[Stored data entries]
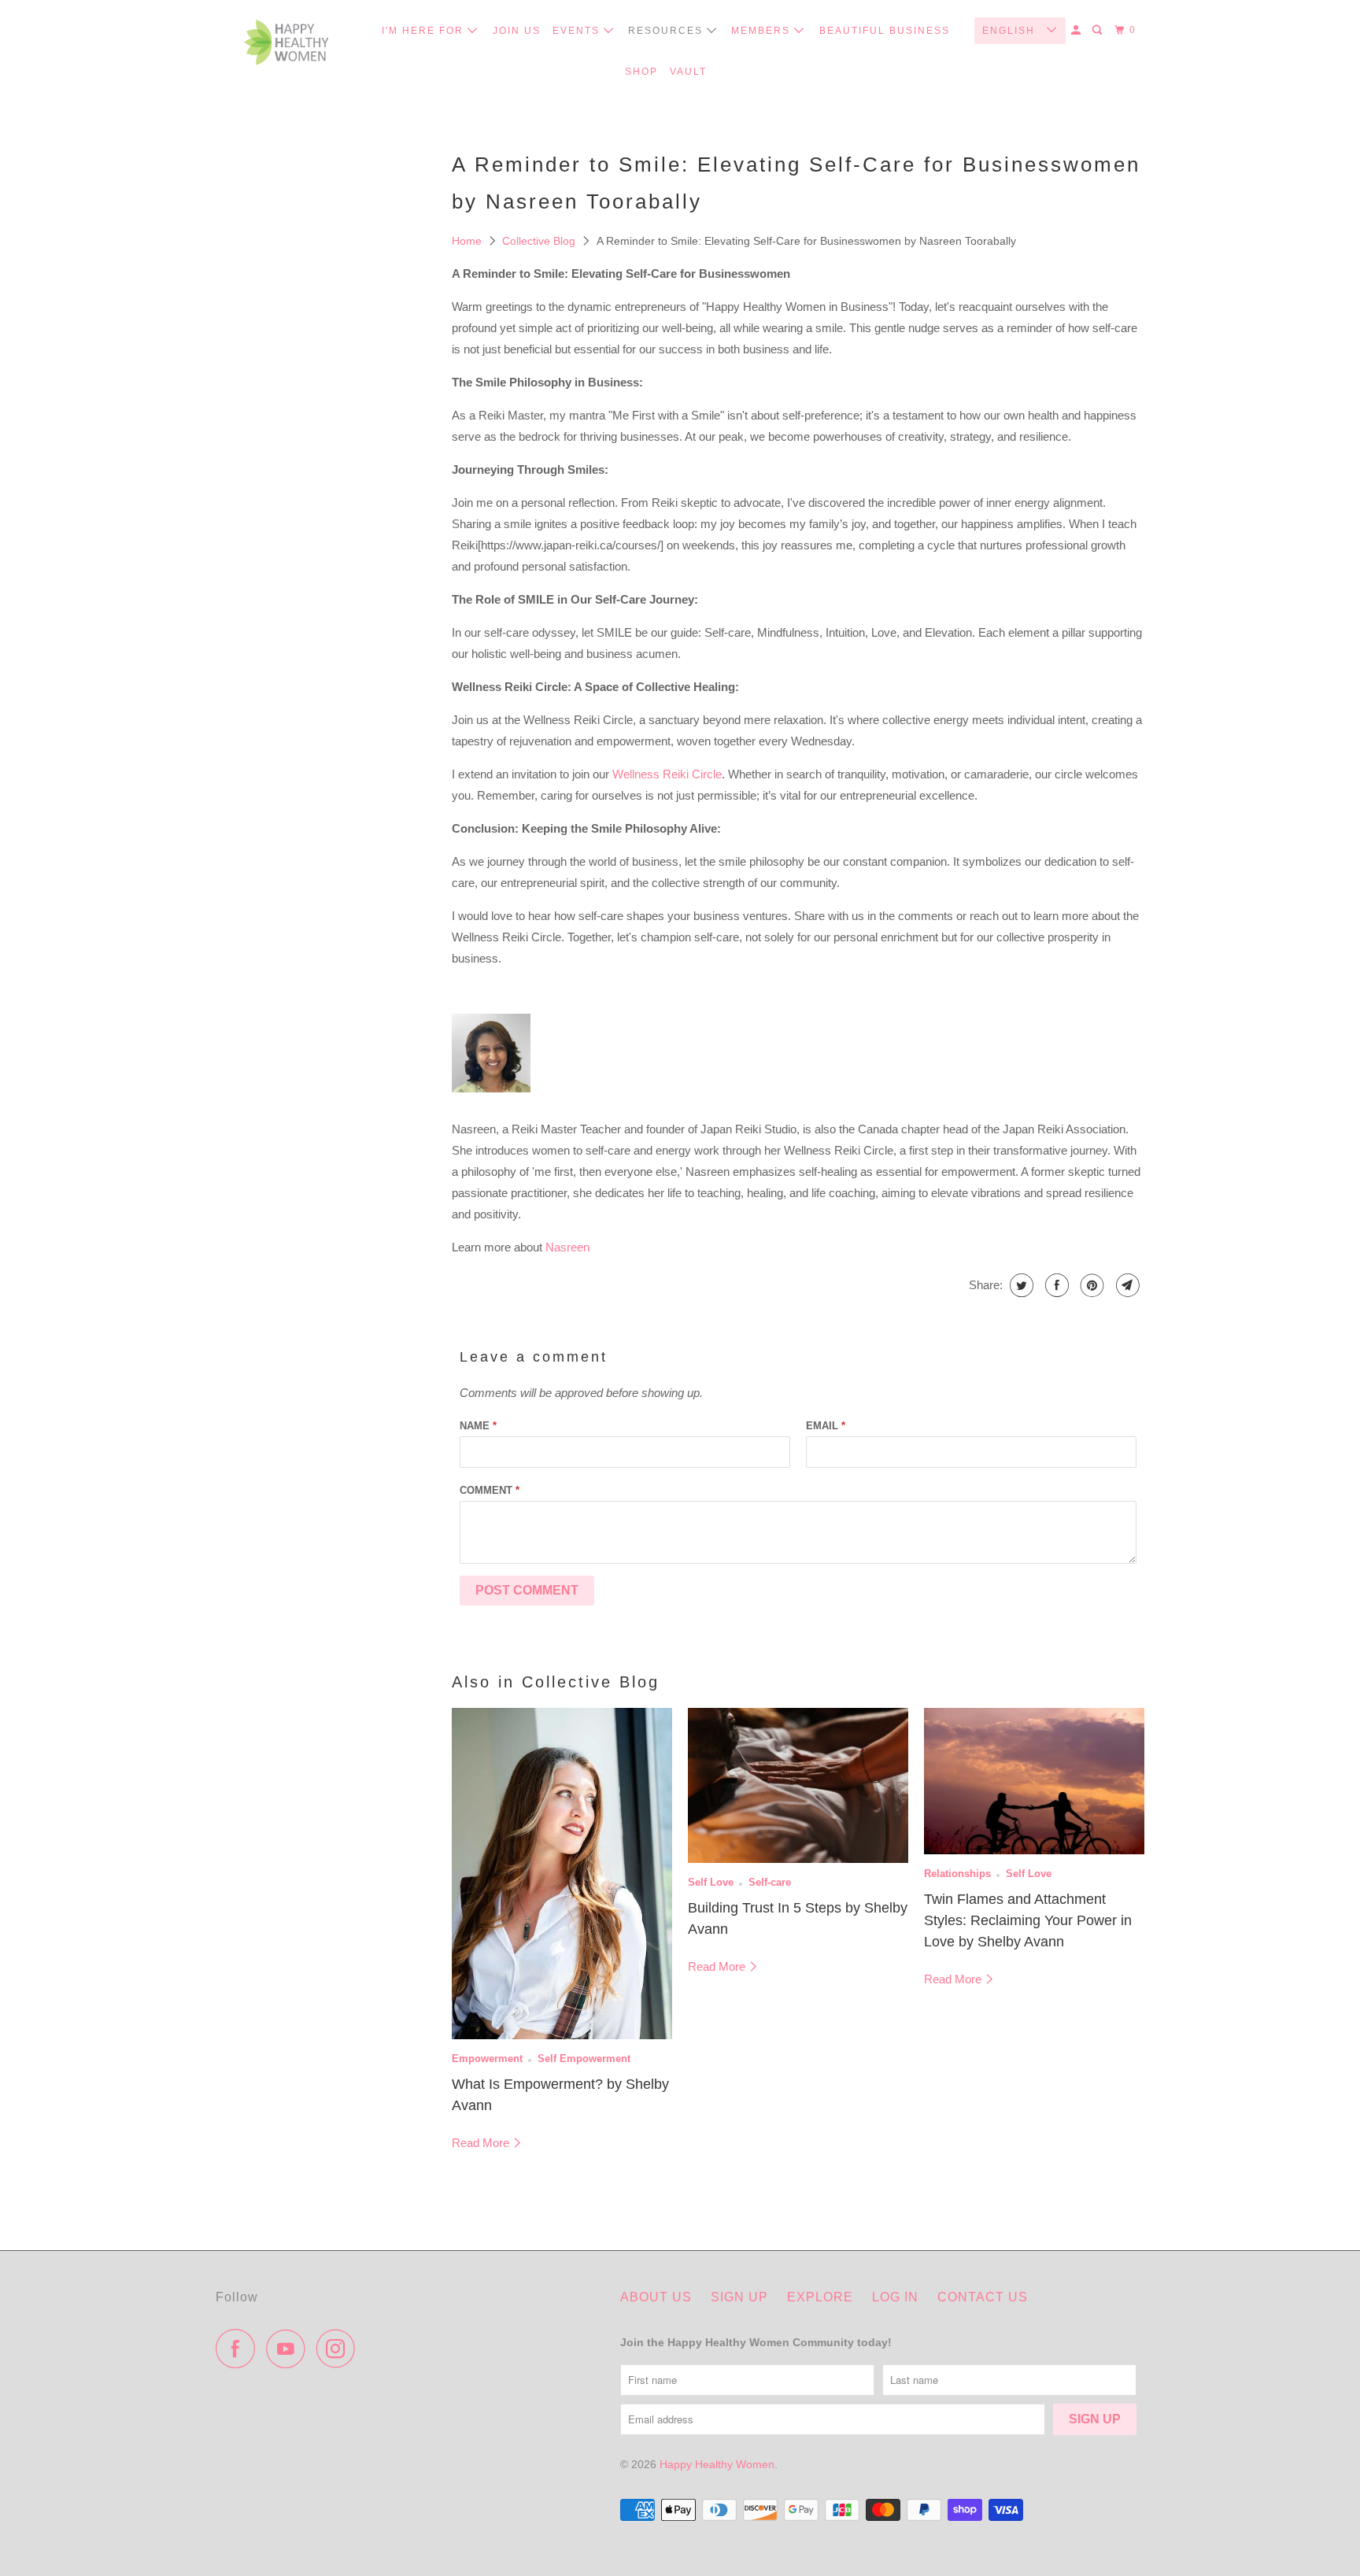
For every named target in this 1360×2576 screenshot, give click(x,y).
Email (825, 1426)
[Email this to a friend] (1126, 1285)
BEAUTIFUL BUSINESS (884, 30)
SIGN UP (739, 2297)
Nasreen (567, 1247)
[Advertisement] (326, 474)
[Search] (1098, 30)
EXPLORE (820, 2297)
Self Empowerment (584, 2058)
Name (478, 1426)
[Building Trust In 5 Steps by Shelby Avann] (798, 1786)
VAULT (688, 71)
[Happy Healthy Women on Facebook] (239, 2348)
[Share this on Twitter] (1019, 1285)
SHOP (641, 71)
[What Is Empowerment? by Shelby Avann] (562, 1874)
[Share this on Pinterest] (1090, 1285)
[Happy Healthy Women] (286, 46)
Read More (482, 2142)
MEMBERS (762, 30)
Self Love (711, 1882)
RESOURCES (667, 30)
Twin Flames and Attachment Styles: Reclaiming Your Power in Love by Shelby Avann (1028, 1920)
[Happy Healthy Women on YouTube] (289, 2348)
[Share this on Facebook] (1055, 1285)
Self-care (769, 1882)
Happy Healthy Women (717, 2464)
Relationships (957, 1873)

**To do**
Where a line above includes "Love", copy that line.

**Written response**
Self Love (711, 1882)
Twin Flames and Attachment Styles: Reclaiming Your Power in Love by Shelby Avann (1028, 1920)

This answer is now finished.